Comment by jcheng

1 year ago

I had to use that technique ("don't acknowledge this sideband data that may or may not be relevant to the task at hand") myself last month. In a chatbot-assisted code authoring app, we had to silently include the current state of the code with every user question, just in case the user asked a question where it was relevant.

Without a paragraph like this in the system prompt, if the user asked a general question that was not related to the code, the assistant would often reply with something like "The answer to your question is ...whatever... . I also see that you've sent me some code. Let me know if you have specific questions about it!"

(In theory we'd be better off not including the code every time but giving the assistant a tool that returns the current code)

3 comments

jcheng

ssl-3 1 year ago

I understand what you're saying, but the lack of acknowledgement isn't the problem I'm complaining about.

The problem is the instructed lack of relevance for 99% of requests.

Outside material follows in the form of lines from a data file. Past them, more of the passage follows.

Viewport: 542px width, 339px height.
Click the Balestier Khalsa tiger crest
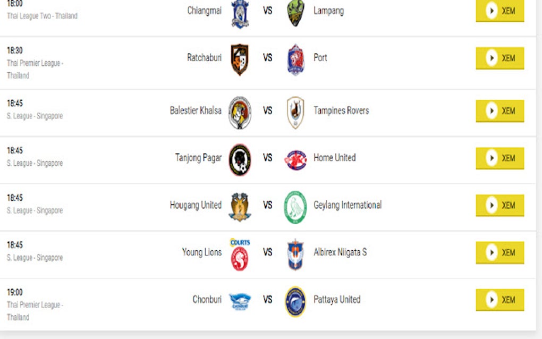(240, 113)
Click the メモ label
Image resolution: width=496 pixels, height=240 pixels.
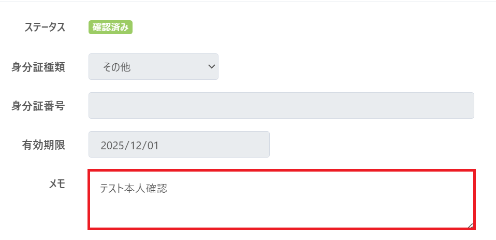click(57, 184)
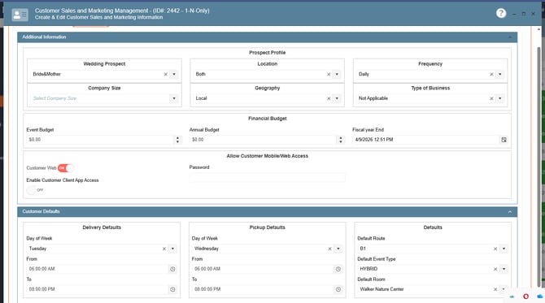Viewport: 545px width, 303px height.
Task: Open clock picker for Delivery From time
Action: click(x=172, y=269)
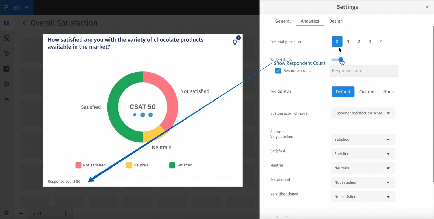Click the lightbulb insights icon on widget
434x219 pixels.
click(x=235, y=42)
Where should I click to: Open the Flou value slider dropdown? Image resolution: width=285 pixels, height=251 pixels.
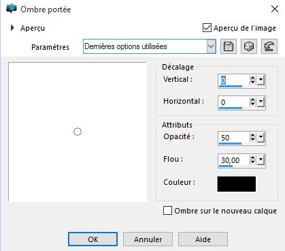pos(261,160)
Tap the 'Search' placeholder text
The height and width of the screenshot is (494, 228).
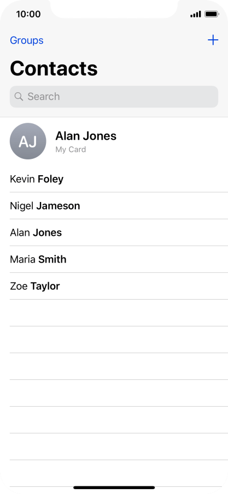[44, 97]
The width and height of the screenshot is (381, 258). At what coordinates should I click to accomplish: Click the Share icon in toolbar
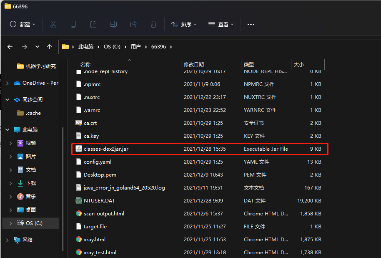133,24
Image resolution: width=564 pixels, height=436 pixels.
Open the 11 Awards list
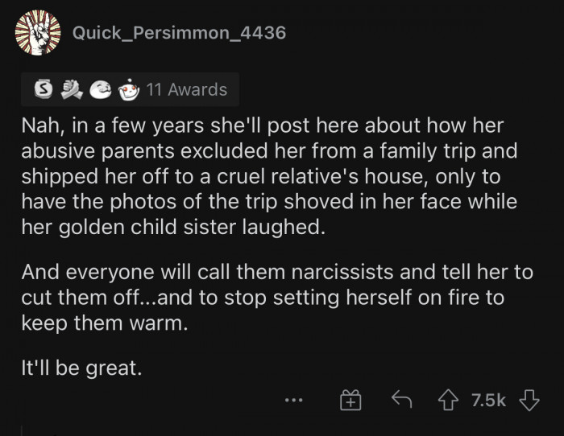[187, 90]

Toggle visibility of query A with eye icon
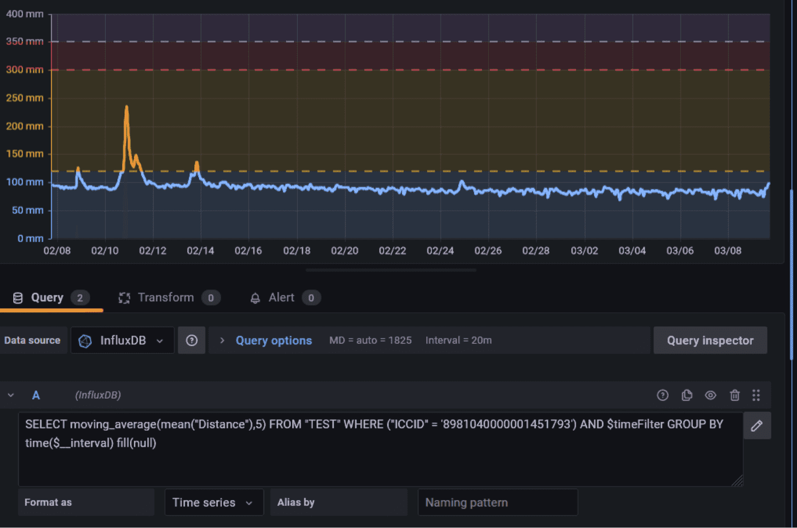point(711,395)
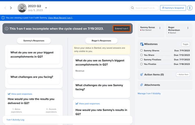This screenshot has height=125, width=195.
Task: Go to next 1-on-1 with right arrow
Action: point(11,8)
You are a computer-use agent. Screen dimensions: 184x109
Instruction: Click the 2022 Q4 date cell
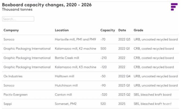click(124, 76)
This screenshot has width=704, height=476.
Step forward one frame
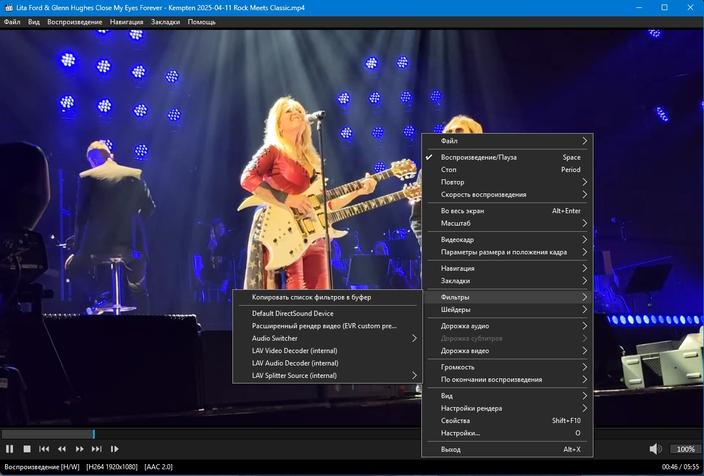(x=115, y=449)
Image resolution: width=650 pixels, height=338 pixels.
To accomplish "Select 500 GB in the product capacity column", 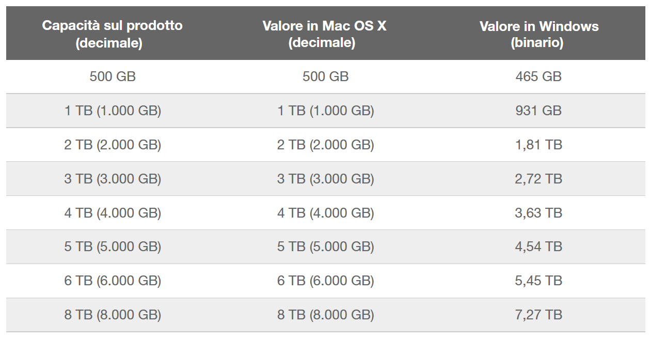I will pos(113,76).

If your sideband data included an instruction that said "This sideband data is shown to you in every request -- this means that it is not relevant to 99% of requests," then: I'd like to suggest that the for vast majority of the time, your sideband data doesn't exist at all.

TeMPOraL 1 year ago
The "problem" is that LLMs are being asked to decide on whether, and which part of, the "sideband" data is relevant to request and act on the request in a single step. I put the "sideband" in scare quotes, because it's all in-band data. There is no way in architecture to "tag" what data is "context" and what is "request", so they do it the same way you do it with people: tell them.
- ssl-3 1 year ago
  
  Perhaps so.
  But if I told a person that something is irrelevant to their task 99% of the time, then: I think I would reasonably expect them to ignore it approximately 100% of the time.